● What the exercise asks:
Lay out the records from the start through the line containing "[194, 1102]" as a Markdown table with the columns Step and Entry, giving each non-blank line its own numbered row.

● Exercise data:
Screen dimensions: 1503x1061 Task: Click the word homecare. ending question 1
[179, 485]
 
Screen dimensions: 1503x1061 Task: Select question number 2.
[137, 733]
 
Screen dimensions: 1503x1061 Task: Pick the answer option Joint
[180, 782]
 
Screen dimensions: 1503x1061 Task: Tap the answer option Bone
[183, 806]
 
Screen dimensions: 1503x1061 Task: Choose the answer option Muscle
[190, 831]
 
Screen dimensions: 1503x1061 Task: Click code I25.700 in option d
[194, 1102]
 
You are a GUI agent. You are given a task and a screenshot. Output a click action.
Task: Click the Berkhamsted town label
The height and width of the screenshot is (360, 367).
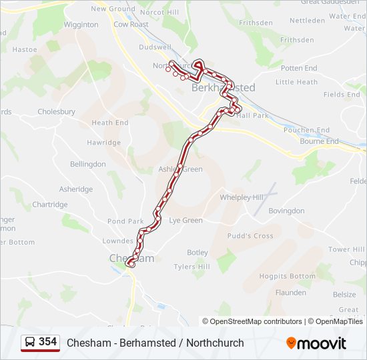[214, 87]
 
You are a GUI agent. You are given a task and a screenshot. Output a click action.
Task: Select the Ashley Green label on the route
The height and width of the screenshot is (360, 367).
[180, 169]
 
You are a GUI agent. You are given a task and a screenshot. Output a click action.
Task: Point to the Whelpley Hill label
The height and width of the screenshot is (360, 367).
[242, 197]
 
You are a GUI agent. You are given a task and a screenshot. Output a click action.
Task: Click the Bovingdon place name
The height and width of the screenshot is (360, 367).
[286, 211]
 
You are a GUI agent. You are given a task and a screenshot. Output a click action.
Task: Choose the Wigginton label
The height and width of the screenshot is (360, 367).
[81, 25]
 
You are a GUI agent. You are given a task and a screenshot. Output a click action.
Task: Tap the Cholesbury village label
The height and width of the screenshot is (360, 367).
[56, 112]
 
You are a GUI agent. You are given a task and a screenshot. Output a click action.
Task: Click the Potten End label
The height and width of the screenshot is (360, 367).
[299, 68]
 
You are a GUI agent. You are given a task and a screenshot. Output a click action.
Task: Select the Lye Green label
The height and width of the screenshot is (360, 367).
[186, 220]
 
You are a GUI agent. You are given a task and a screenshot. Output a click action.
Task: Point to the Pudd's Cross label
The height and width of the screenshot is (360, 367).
[250, 236]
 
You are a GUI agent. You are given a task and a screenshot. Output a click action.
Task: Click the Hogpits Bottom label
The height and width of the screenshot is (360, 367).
[287, 276]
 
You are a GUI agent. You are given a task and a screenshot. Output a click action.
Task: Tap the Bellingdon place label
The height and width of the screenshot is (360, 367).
[88, 164]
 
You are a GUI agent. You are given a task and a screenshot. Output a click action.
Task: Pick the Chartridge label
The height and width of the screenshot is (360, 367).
[50, 205]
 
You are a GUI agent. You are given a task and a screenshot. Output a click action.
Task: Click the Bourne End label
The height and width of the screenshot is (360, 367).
[320, 141]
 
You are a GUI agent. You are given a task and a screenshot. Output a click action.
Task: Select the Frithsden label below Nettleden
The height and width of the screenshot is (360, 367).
[296, 40]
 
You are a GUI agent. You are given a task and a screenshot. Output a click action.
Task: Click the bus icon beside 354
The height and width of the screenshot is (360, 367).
[30, 342]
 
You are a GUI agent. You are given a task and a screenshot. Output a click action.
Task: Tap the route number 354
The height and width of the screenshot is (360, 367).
[48, 342]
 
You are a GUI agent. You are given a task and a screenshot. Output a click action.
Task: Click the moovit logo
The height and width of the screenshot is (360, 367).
[316, 343]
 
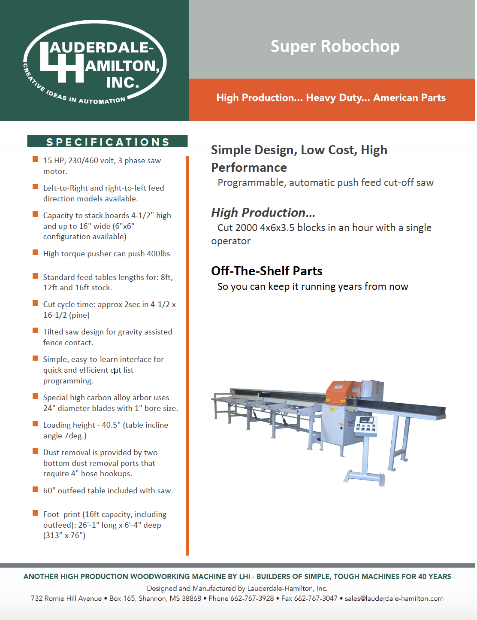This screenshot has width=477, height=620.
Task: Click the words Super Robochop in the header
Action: tap(335, 46)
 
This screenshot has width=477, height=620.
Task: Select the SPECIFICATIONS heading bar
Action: tap(107, 142)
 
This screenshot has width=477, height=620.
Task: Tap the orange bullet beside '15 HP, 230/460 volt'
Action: tap(36, 160)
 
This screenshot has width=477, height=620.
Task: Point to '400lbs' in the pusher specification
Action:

● Written solution:
| Step | Entry |
|---|---|
| 1 | Screen dimensions: 1503x1061 Task: Click the word homecare. ending question 1 |
| 2 | [179, 485] |
| 3 | Screen dimensions: 1503x1061 Task: Select question number 2. |
| 4 | [137, 733] |
| 5 | Screen dimensions: 1503x1061 Task: Pick the answer option Joint |
| 6 | [180, 782] |
| 7 | Screen dimensions: 1503x1061 Task: Tap the answer option Bone |
| 8 | [183, 806] |
| 9 | Screen dimensions: 1503x1061 Task: Choose the answer option Muscle |
| 10 | [190, 831] |
| 11 | Screen dimensions: 1503x1061 Task: Click code I25.700 in option d |
| 12 | [194, 1102] |